• What the exercise asks: Begin at the line that has "Image resolution: width=1400" and continue through the end of the listing, then rewrite those lines with "sidebar" swapped for "panel" and everything else unchanged. Omit the pictures from your version.

Dataset entries
>>>>
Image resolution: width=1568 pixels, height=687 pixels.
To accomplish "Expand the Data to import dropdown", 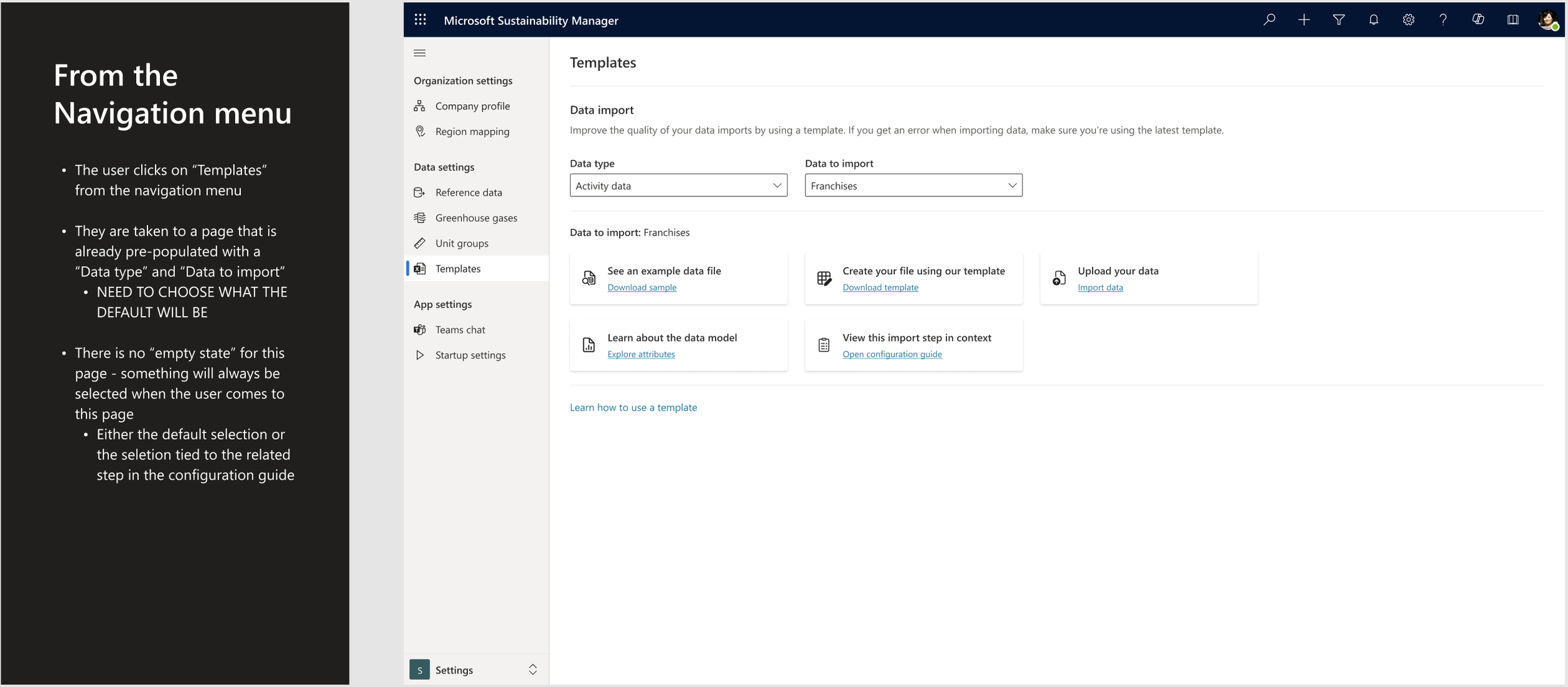I will pos(913,186).
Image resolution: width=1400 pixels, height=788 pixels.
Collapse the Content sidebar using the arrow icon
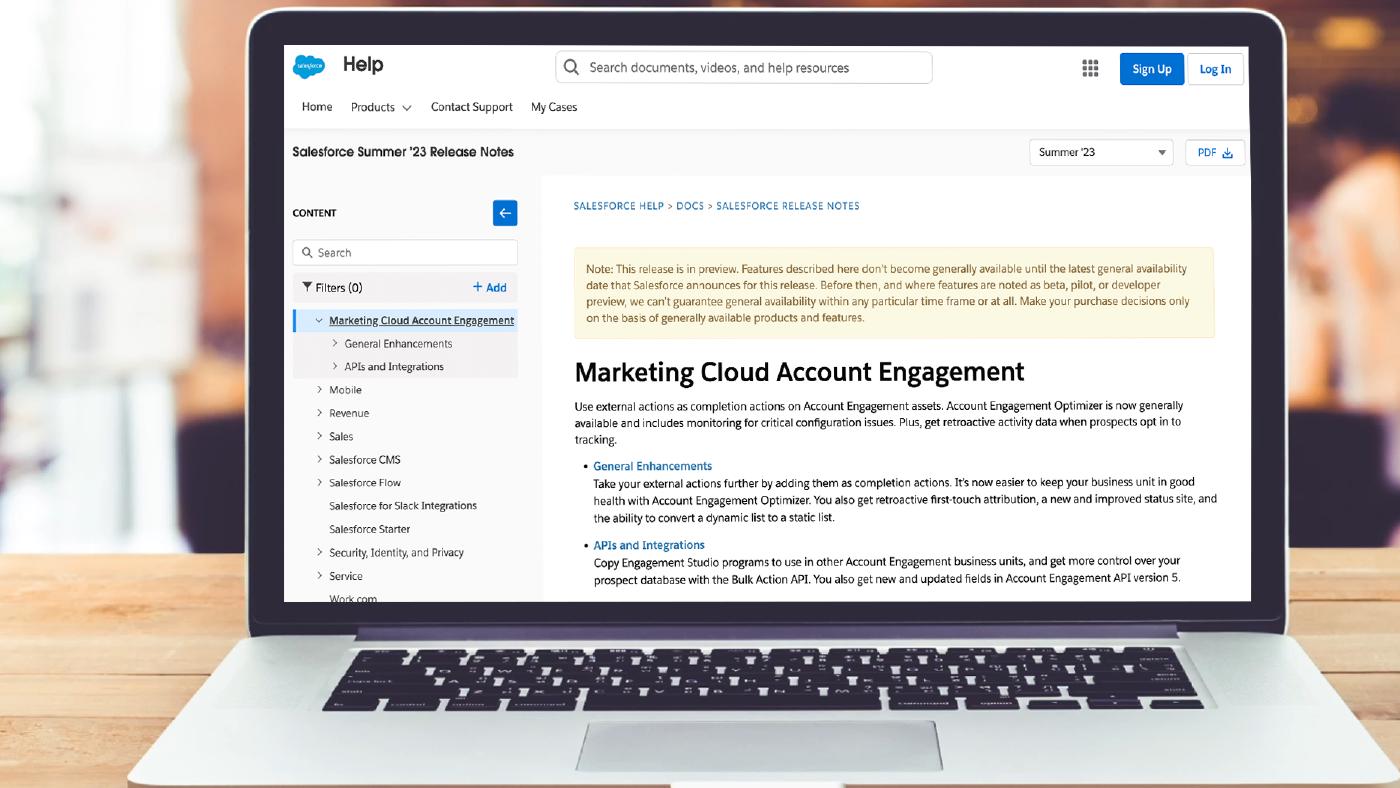(x=504, y=213)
<<<<
• Answer to this problem:
Image resolution: width=1400 pixels, height=788 pixels.
Collapse the Content panel using the arrow icon
(x=504, y=213)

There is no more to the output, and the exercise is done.